• [EXERCISE] With the pictures excluded, repeat every entry exactly.

• [SOURCE MATERIAL]
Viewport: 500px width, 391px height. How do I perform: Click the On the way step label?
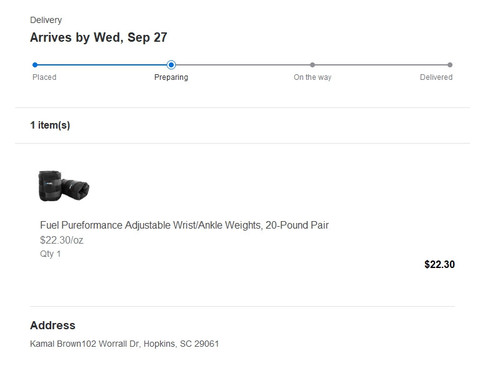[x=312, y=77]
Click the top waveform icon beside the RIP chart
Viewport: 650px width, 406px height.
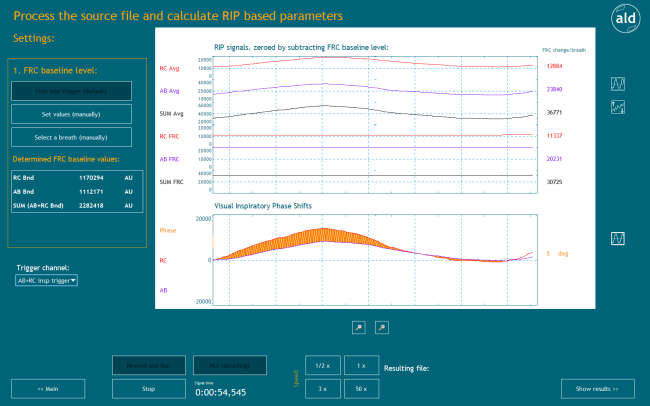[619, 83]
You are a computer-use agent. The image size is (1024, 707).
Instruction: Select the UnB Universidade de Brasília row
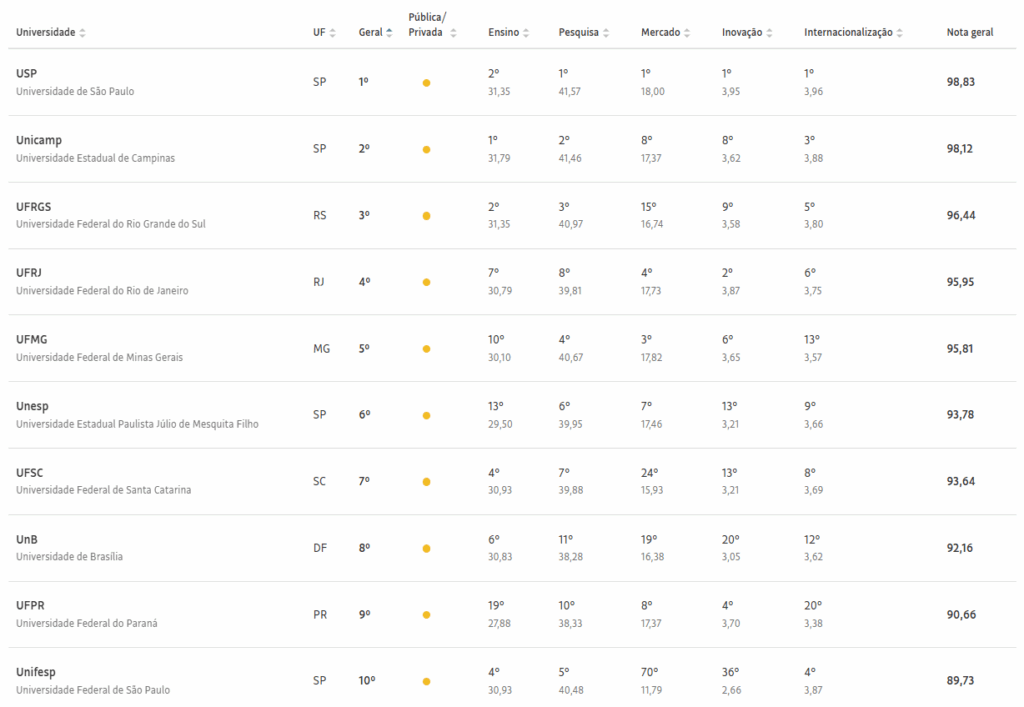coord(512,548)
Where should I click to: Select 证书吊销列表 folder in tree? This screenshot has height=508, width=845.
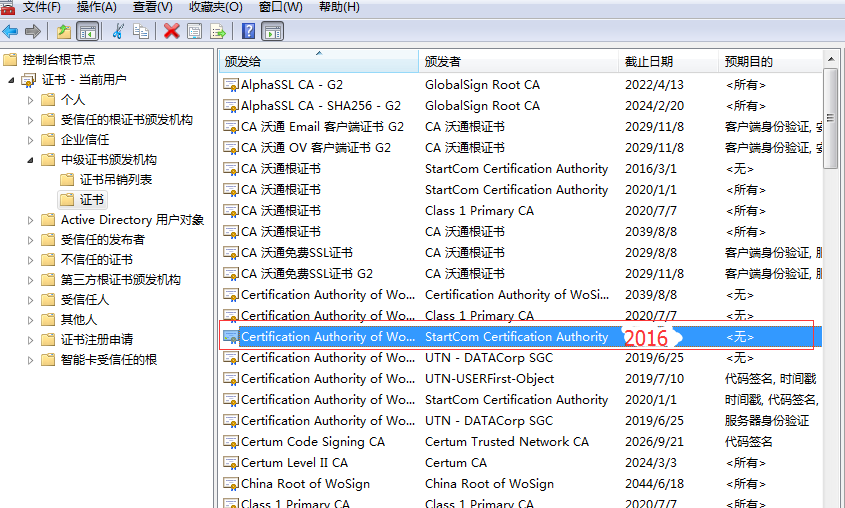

• [ANSWER SECTION]
Viewport: 500px width, 391px height. How do I perform: Click the On the way step label?
[x=312, y=77]
Click the top waveform icon beside the RIP chart
Viewport: 650px width, 406px height.
[619, 83]
You are a computer-use agent. The image size is (1024, 707).
Instruction: Select the UnB Universidade de Brasília row
coord(512,548)
Where should I click to: Select 证书吊销列表 folder in tree? This screenshot has height=508, width=845.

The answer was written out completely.